Saturday, November 11, 2006

Far too long...

11:20 last night…I'm sitting in bed, flipping channels, waiting for Mike to come to bed, when out of nowhere, there she is. I can smell her just like it was June 1st. It's a candy smell, one I have smelled before since she's been gone. I started talking to her instantly. I told her, "I love you Mandelyn. I miss you. But, you need to go see your Mommia more than you need to be here with us. Before you leave, see Cameron too. It's been too long since your last visit." Am I crazy? No. Would I have told someone they were crazy if they said these things? Absolutely, if you had asked me before June 2nd of this year. This isn't our first visit. In fact, she came around A LOT in the beginning, and not to just us. Her spirit was so strong in life, why wouldn't it be just as strong in death? How do I know if she saw Cameron last night? I don't even have to ask. He woke up this morning singing, "I like to moob it, moob it." It's actually, "I like to move it, move it" but she couldn't say that.
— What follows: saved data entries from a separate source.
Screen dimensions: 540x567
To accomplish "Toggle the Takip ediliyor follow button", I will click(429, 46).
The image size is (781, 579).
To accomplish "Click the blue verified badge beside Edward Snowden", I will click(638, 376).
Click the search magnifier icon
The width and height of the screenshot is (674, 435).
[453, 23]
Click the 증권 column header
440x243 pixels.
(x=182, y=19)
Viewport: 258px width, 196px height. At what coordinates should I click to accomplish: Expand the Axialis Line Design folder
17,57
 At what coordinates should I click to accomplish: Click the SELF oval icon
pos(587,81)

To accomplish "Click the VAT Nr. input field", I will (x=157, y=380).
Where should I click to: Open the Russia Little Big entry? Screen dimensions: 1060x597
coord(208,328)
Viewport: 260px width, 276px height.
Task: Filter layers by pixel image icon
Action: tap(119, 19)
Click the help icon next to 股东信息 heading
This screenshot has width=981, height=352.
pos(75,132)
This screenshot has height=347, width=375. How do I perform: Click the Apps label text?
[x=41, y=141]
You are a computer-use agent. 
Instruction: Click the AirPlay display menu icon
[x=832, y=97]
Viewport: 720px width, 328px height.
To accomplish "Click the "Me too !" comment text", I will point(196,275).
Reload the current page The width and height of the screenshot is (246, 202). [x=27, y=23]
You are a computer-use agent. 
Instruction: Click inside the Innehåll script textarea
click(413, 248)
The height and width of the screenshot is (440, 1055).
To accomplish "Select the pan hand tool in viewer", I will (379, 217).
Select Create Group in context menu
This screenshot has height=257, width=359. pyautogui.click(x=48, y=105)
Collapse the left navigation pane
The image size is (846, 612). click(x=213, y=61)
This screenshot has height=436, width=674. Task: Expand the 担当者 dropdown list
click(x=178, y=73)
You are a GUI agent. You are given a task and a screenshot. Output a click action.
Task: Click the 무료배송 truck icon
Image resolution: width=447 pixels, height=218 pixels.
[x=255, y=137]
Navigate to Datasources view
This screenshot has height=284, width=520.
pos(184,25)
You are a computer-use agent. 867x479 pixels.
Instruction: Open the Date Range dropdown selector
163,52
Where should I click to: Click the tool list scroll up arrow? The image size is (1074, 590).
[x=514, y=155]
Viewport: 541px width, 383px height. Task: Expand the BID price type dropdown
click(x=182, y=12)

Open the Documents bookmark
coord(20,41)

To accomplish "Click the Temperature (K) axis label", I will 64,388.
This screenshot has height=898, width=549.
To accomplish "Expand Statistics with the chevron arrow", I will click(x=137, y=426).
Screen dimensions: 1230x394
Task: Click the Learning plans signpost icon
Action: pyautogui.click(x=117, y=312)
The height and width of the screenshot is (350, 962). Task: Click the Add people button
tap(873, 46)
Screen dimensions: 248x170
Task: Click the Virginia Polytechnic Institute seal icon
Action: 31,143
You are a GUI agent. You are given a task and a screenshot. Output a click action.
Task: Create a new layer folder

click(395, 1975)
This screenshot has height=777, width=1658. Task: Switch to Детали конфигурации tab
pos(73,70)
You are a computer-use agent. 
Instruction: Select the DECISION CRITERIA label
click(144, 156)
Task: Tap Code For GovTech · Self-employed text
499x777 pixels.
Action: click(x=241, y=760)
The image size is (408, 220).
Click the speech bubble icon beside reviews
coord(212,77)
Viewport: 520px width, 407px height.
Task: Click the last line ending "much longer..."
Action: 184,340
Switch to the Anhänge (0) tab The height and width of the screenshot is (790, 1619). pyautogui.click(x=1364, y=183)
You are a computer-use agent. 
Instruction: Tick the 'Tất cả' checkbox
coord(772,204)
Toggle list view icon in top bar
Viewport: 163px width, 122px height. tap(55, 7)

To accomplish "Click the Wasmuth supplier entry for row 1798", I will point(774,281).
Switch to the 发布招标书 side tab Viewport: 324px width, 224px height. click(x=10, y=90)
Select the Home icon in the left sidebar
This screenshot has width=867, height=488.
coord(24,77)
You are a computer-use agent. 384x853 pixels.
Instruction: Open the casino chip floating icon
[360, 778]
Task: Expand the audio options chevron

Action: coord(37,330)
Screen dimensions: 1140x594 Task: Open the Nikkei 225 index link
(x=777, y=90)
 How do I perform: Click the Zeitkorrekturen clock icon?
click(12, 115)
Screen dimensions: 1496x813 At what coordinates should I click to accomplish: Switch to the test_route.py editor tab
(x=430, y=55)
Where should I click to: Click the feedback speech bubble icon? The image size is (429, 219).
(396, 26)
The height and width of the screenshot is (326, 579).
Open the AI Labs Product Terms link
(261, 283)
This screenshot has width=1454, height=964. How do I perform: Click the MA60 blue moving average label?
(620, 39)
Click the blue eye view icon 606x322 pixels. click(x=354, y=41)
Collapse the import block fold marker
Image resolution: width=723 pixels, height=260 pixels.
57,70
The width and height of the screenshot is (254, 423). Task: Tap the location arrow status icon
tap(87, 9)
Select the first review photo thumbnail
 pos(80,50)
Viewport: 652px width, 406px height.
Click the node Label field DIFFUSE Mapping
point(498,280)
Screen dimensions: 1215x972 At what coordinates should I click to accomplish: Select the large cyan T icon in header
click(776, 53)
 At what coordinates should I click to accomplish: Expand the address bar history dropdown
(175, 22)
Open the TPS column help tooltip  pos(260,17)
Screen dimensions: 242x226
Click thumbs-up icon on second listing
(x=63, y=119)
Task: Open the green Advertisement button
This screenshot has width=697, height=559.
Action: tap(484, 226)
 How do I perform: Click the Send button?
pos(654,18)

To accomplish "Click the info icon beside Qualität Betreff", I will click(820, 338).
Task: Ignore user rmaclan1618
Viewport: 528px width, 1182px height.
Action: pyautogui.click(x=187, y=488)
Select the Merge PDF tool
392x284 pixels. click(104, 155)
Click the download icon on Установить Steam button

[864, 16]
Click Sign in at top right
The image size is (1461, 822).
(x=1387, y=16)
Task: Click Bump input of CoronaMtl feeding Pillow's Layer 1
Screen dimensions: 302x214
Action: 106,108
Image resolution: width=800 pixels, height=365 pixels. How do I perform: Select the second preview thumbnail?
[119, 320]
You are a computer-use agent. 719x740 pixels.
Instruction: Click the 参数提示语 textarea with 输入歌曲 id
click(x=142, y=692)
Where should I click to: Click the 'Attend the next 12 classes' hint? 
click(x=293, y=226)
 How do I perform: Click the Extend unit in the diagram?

So, they were dancing last night, which totally means the world to me, because those two could break it down! Maybe someday I'll get on here and tell you all the stories of her visits to me, to Cameron, to Dylan, to her cousins in Washington, to her best friend, to her Gaga…you think we're all crazy? I haven't seen her, but then again, I've lost my Peter Pan complex, haven't I? I grew up. I'm just so happy she took time out to check in on us, because as I've said, it's been far too long since her last visit. I know wherever she is right now, she knows I love her, she knows I miss her, and she knows how cherished she is too me.